MA: Tamamen hukuk dışı. Çünkü norm
yok.
NA: En önemlisi de hukuk
normlarının bizzat cezaya dönüştürülmüş olması. Çünkü mesela ağırlaştırılmış
müebbetle yargılanmanın kendisi bir ceza aslında. Sen doğrudan doğruya
cezalandırılmış oluyorsun. İdamı düşünün bir de. Yarın öbür gün beni idam
edebilirler duygusuyla yaşamanın bir ceza olduğu çok açık.
NG: Ağırlaştırılmış müebbet ile
müebbet arasında fark var, değil mi? Ağırlaştırılmış müebbet af gibi hiçbir
şeyi kapsamıyor.
NA: Onun koşullarını çok fazla
bilmiyorum, öğrenmeyi de hiçbir zaman istemedim açıkçası. Galiba dediğin gibi
herhangi bir af kanunu olduğunda ağırlaştırılmış müebbeti kapsamıyor. Ama şu an
zaten sadece müebbet verdiklerini hiç işitmiyorum. Herkese gayet standart
ağırlaştırılmış müebbet veriyorlar.
MA: Çünkü müebbet olduğu zaman bir
şekilde o 20-30 yıla iniyor, sonra başka indirimler de oluyor. Bu ceza, ceza
isteyenleri kesmediği için ağırlaştırılmış müebbet veriyorlar.
NG: Siz Bakırköy Cezaevi’ndeyken
kadınlar nöbet başlattı, kampanyalar yürütüldü. Diğer mahpus kadınlar ne
düşündü? Mesela "Biz yıllardır buradayız, ama bizim için hiçbir şey
yapılmıyor" gibi tepkiler geldi mi? Ya da "Siz çıkabilirsiniz, ama bu
kadınların nöbeti bizim için devam edebilir mi?" gibi. Çünkü belki de onu
yapmak lazım. İçeride hiç sesi duyulmayan ama aynı sebepten cezaevinde bulunan bir
sürü kadın var. Sekteye uğramış hayatlar var, çocuklar var. Öğrenciler var.
NA: Cezaevinde birlikte yaşadığımız
kadınlar bu konuda ikili bir duygu içinde oldular. Birincisi, bizim orada
olmamızdan ve dışarıdaki nöbetten mutluluk duyuyorlardı. Biz çıkarken
"Şimdi sizden sonra bize nasıl bir uygulama yapacakları şüpheli"
dediler. Oldukça insanî ilişkiler içinde olup bitiyordu her şey oradaki
güvenlik görevlileriyle. Hepsi kadındı. Sadece dışarıya gidip geldiğin
bölümdeki görevliler ve hastaneye ve mahkemeye giderken sana eşlik edenler
jandarmalar erkek. Onun dışında içerideki görevlilerin hemen hepsi kadın.
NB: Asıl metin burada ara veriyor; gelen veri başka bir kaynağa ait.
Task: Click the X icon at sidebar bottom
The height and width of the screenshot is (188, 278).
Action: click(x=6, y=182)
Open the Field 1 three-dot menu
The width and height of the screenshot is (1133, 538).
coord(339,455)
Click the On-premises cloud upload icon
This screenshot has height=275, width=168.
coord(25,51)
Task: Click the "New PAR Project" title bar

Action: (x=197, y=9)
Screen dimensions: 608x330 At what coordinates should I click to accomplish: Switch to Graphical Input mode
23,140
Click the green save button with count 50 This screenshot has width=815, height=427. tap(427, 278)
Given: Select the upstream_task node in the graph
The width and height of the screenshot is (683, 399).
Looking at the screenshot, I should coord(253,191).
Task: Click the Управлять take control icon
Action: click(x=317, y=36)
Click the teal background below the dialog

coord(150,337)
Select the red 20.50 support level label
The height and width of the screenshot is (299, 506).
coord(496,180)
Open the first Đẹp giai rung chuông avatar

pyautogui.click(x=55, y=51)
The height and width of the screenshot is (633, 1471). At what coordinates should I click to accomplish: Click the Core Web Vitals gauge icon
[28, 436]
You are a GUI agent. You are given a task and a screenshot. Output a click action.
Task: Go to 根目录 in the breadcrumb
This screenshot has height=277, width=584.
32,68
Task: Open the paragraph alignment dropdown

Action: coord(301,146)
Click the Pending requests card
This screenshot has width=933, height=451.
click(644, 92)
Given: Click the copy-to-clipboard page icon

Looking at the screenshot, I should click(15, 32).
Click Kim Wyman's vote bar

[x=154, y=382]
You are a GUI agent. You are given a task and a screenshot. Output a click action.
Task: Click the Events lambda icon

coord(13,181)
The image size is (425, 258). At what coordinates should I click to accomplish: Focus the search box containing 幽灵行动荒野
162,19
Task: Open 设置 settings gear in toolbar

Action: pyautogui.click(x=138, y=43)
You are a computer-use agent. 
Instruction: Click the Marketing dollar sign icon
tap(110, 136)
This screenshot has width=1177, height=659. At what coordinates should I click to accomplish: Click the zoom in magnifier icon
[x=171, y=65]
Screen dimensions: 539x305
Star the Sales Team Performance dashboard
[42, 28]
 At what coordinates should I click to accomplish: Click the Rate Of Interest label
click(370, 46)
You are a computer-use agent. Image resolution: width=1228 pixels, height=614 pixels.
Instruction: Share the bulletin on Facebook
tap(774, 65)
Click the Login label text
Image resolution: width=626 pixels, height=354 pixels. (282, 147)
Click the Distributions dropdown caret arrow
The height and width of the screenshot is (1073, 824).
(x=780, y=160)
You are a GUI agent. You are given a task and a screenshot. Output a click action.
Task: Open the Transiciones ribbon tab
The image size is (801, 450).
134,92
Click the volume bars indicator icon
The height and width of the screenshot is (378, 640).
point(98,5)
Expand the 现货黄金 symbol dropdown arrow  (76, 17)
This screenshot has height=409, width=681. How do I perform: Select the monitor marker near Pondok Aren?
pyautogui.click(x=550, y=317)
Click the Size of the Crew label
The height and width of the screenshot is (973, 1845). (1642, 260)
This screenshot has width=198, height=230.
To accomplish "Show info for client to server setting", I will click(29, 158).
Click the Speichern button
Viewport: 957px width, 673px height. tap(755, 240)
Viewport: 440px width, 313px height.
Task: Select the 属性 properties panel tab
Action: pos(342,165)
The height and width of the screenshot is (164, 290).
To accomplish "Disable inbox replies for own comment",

Onların iyi muamelelerini kadın mahkûmlar biraz bize atfediyorlardı.
Dolayısıyla biz orada olalım ve bizim üzerimizden belirli bir tepki oluşsun
istiyorlardı. Ama öte yandan bize gösterilen ilgiyle onlara gösterilen
ilgisizlik arasında hakikaten çok büyük bir eşitsizlik var. Bunun arkasında
trajik bir durum yatıyor. O da şu: Oradaki kadınları kabaca ikiye ayırabiliriz,
bir kısmı gerilla, bir kısmı da gelip bir ay, üç ay, bir yıl, iki yıl gibi
sürelerle kalan gelip geçici insanlar. Hepsi çok genç. Gerçi bazen gecekonduda
yaşayan teyzeler de geliyor. Onlara ‘anneler’ diyorlar.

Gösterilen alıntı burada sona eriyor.